BİRİNCİ YARIYIL TATİLİ

Bugün karne günü.

İlkokul, ortaokul ve liseye devam eden öğrenciler karnelerini aldıktan sonra, iki hafta sürecek yarıyıl dinlencesine girecekler.

Karne, öğrencilerin okul yaşamı ve derslerinin durumunu izlemek amacıyla verilir.

Öğrenciler dört ay süren yoğun ders yapmanın ardından hak ettikleri tatile girerken, bu döneme ait başarı ya da başarısızlıklarının göstergesi olan karnelerindeki notlar sadece çocuklar için değil, aileler için de epey önem taşımakta ve heyecan vermekte.

Notlar çocuğun gelişimini izlemek ve hangi alanlarda desteğe gereksinimi olduğunu anlamak için kullanılabilecek bir araç olarak görülmeli.
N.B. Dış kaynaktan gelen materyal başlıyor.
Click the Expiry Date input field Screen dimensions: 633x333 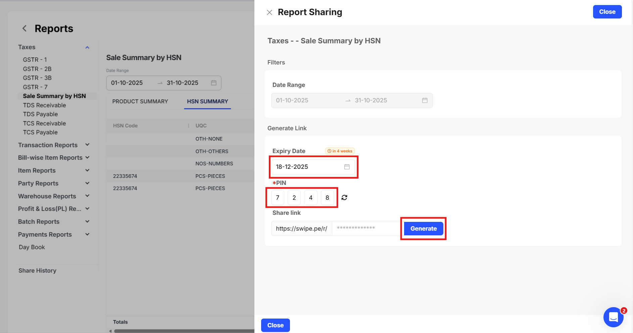(307, 167)
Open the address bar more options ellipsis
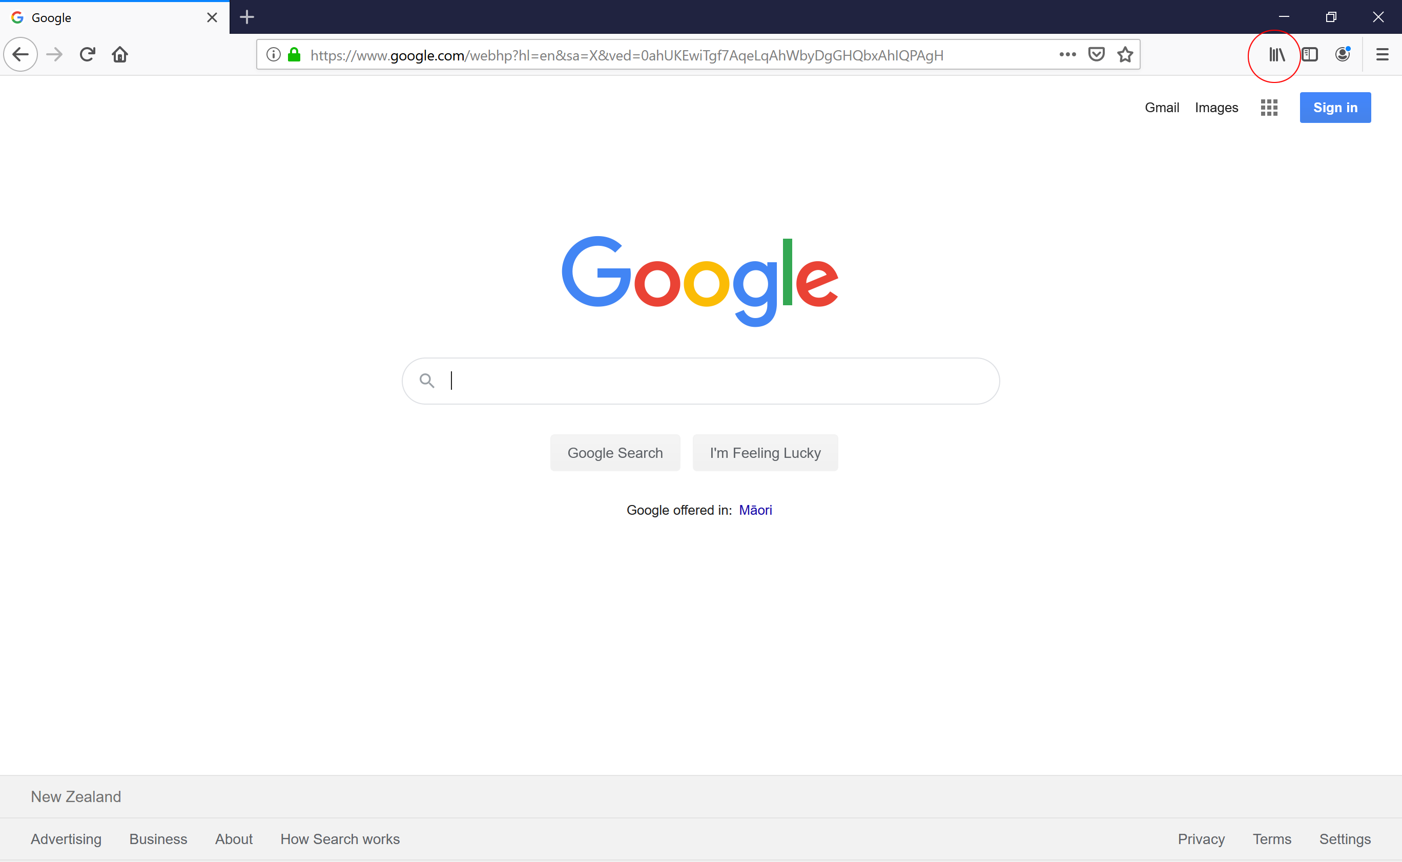 tap(1067, 55)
Beklentilerinin karşılığını bulan veliler sevinip rahatlarken, istedikleri başarıyı göremeyenler hayal kırıklığı içerisinde “niye, neden, niçin” diye sorgulamaya başlarlar.

Çocuklarının okul dönemlerinde, velilerin asla bırakmaması gereken sorumlulukları bulunmakta, kendilerine düşen görevleri iyi bilmeleri gerekmektedir.

Alınan karnelerle ilgili olarak veliler neler yapmalıdırlar?

Çocukların başarı ya da başarısızlıklarının değerlendirildiği ve not olarak gösterildiği karnelerdeki rakamlara bakarak “bu dönemi de başarılı olarak atlattık” rahatlığı ya da “eyvah ne yapacağız karamsarlığı ve telaşına düşerek” kaygılanmak yerine, çocuğun iki hafta gibi kısa süren yarıyıl dinlencesini en verimli şekilde geçirmesi için planlama yapılmalı ve uygulamaya koyulmalı.

Başarısızlığın nedenleri üzerinde öğretmenlerinden de yardım alınarak araştırılmalı, tespit edilen sorunlar, çocuğun da katılımı ile yapılacak planlama doğrultusunda düzeltilmeye çalışılmalı.

Nedenler değerlendirilirken, çocuğun onurunu kırmadan, başarısızlığın nerelerden kaynaklandığı incelenmeli, alınacak önlem ve çözümleri ile ilgili yapılan araştırma esnasında kesinlikle öğretmenlerinden yararlanılmalı.

Çocuğun başarısız olan notları dikkate alınarak kişiliğinin ve zekâsının göstergesi olarak değerlendirilmesi son derece yanlış olacaktır.

İstenilen düzeyde başarılı olamayan öğrenciler, ailesi tarafından karnesindeki notlara bakılıp değerlendirileceklerinin farkında olarak “ne tür tepki verecekler, ne yapmalıyım…” düşünce ve kaygı içersine girerler.

Düşük notlara “başarısız, işe yaramaz, beceriksiz, tembel, bundan adam olmaz…” tepkisinin geleceğini bilir.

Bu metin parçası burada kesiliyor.